Actionable feedback is a shared skill
Clear feedback doesn’t mean controlling creative decisions or dictating every detail. It means being specific enough that someone knows what to do next.
Actionable feedback answers three basic questions:
What exactly needs attention?
Why does it matter?
What outcome are we aiming for?
This applies whether you’re reviewing a video frame, a design layout, or a copy draft. The clearer the feedback, the fewer follow-ups it creates. In 2026, teams that treat feedback as a skill and not an afterthought, will move faster with less friction.
Tools shape behaviour (whether we admit it or not)
The way feedback is delivered is often dictated by the tools teams use. Comments buried in long email threads, messages split across chat apps, or notes detached from the actual work all contribute to confusion.

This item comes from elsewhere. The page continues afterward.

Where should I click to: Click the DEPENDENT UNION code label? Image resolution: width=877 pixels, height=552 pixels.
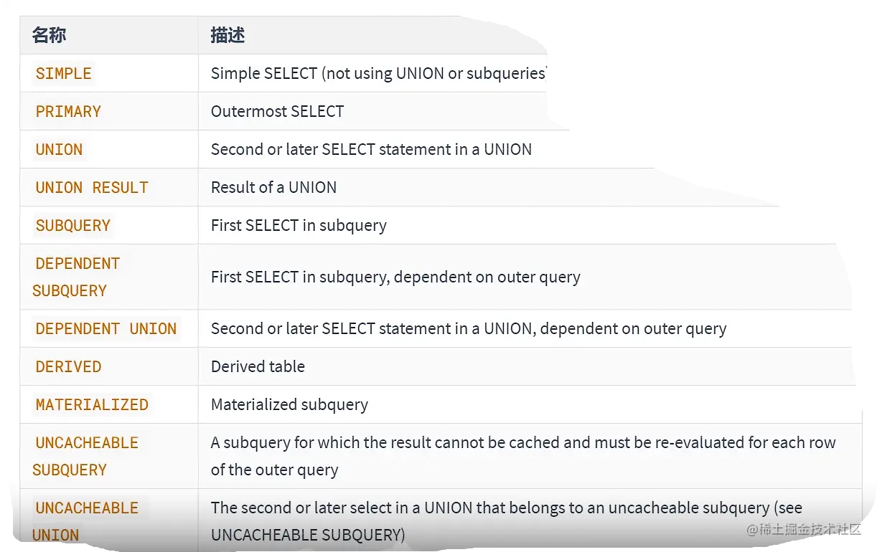point(105,328)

When feedback lives outside the work, context often gets lost. When it’s disconnected from versions and timelines, decisions get questioned. When it’s scattered, accountability disappears. More teams are starting to realise that feedback problems aren’t just communication issues, they’re workflow issues. How work moves between people matters just as much as the work itself.
From Opinions To Alignment
One of the biggest shifts happening in creative teams is a move away from purely opinion-driven feedback. Instead of “I like this” or “I don’t,” teams are asking better questions:
● Does this meet the brief?
● Does this solve the problem?
● Does this align with the goal?
This change reduces unnecessary back-and-forth and helps feedback feel less personal and more productive. It also makes decisions easier to explain and defend. As creative work becomes more strategic, feedback has to support that shift.
2026 Is About Fewer Loops, Not Faster Loops
There’s a misconception that speed means moving through feedback cycles faster. In reality, the most creative teams aren’t just accelerating loops, they’re reducing them. Clear, actionable feedback upfront leads to fewer revisions later. Clear approval stages prevent last-minute surprises. Clear decisions stop work from circling endlessly.
In 2026, efficiency won’t come from working harder or longer. It will come from designing workflows that respect creative time and attention.
Ending guesswork is a mindset change
Ultimately, ending creative guesswork isn’t just about better tools or processes. It’s about mindset. It’s about recognising that clarity is an act of respect – for the work, for the people doing it, for the time invested and for the mindspace used. It’s about moving from “figure it out” to “here’s what we’re aiming for.”
Creative teams that embrace this shift will find themselves not only delivering faster, but also enjoying the process more. And in an industry built on imagination, that might be the most valuable outcome of all.